30 Years After was founded in 2007 by Sam Yebri as a nonprofit, non-partisan organization for the Iranian-American Jewish community. The missions of the organization are education and political and community involvement.

Among other activities, the organization hosts a civic action conference, runs a mentorship program for Iranian-Jewish high school students, a voter registration drive, and quarterly educational and civic events.

==Events==
In February 2008, 30 Years After hosted a "Super Tuesday" election night mixer to increase community interest and participation in the 2008 presidential election. The organization provided voter registration forms, informational pamphlets, and basic knowledge on key subjects.
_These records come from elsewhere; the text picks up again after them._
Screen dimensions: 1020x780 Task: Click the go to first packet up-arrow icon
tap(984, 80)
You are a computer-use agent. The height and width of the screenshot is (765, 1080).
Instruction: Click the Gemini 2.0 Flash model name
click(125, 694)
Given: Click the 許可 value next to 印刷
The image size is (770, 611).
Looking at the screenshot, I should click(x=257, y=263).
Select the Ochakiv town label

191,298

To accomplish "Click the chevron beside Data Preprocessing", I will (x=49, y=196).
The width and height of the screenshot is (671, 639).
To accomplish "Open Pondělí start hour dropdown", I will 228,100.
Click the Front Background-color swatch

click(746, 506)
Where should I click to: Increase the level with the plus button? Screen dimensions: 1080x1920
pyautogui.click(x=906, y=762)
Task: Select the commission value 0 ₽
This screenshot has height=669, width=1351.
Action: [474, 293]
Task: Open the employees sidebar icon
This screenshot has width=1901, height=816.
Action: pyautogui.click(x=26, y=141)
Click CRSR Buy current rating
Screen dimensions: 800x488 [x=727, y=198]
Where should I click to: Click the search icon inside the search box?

In attendance were several prominent public figures in the community, such as California State Assembly member Michael Feuer; Department of Water and Power General Manager David Nahai; and Sam Kermanian, secretary general of the Iranian American Jewish Federation.

On June 25, 2008, 30 Years After hosted a cocktail mixer for elected officials and members of the Iranian Jewish community at a private residence in Beverly Hills. Nearly 400 attendees met and conversed with leading political figures and heard rousing speeches by, among others, Beverly Hills City Councilmember Jimmy Delshad and Los Angeles County Sheriff Leroy Baca. The tremendous turnout at this event provided 30 Years After with significant momentum going into the organization's Civic Action Conference in September 2008.

On August 6, 2008, 30 Years After hosted a Presidential Election Forum to educate members of the Iranian American Jewish community with regard to the positions of Senator Barack Obama (D-IL) and Senator John McCain (R-AZ). Speaking on behalf of Senator Obama were Congressman Howard Berman (D-CA) and Retired Federal Judge Bruce Einhorn. Speaking on behalf of Senator McCain were Larry Greenfield of the Republican Jewish Coalition and Frank Nikbakht.

==Civic Action Conference==
On September 14, 2008, 30 Years After hosted its 2008 Civic and Political Action Conference at the Beverly Hilton Hotel in Beverly Hills, California. The conference was attended by approximately 1,000 people and featured several prominent speakers, including nationally syndicated radio talk-show host Dennis Prager, Rabbi Marvin Hier of the Simon Wiesenthal Center, Congressman Henry Waxman (D-CA), Congressman Adam Schiff (D-CA) and California State Assemblyman Joel Anderson (R-El Cajon). Press coverage for the conference was picked up by The Jewish Journal of Greater Los Angeles and by The Washington Post.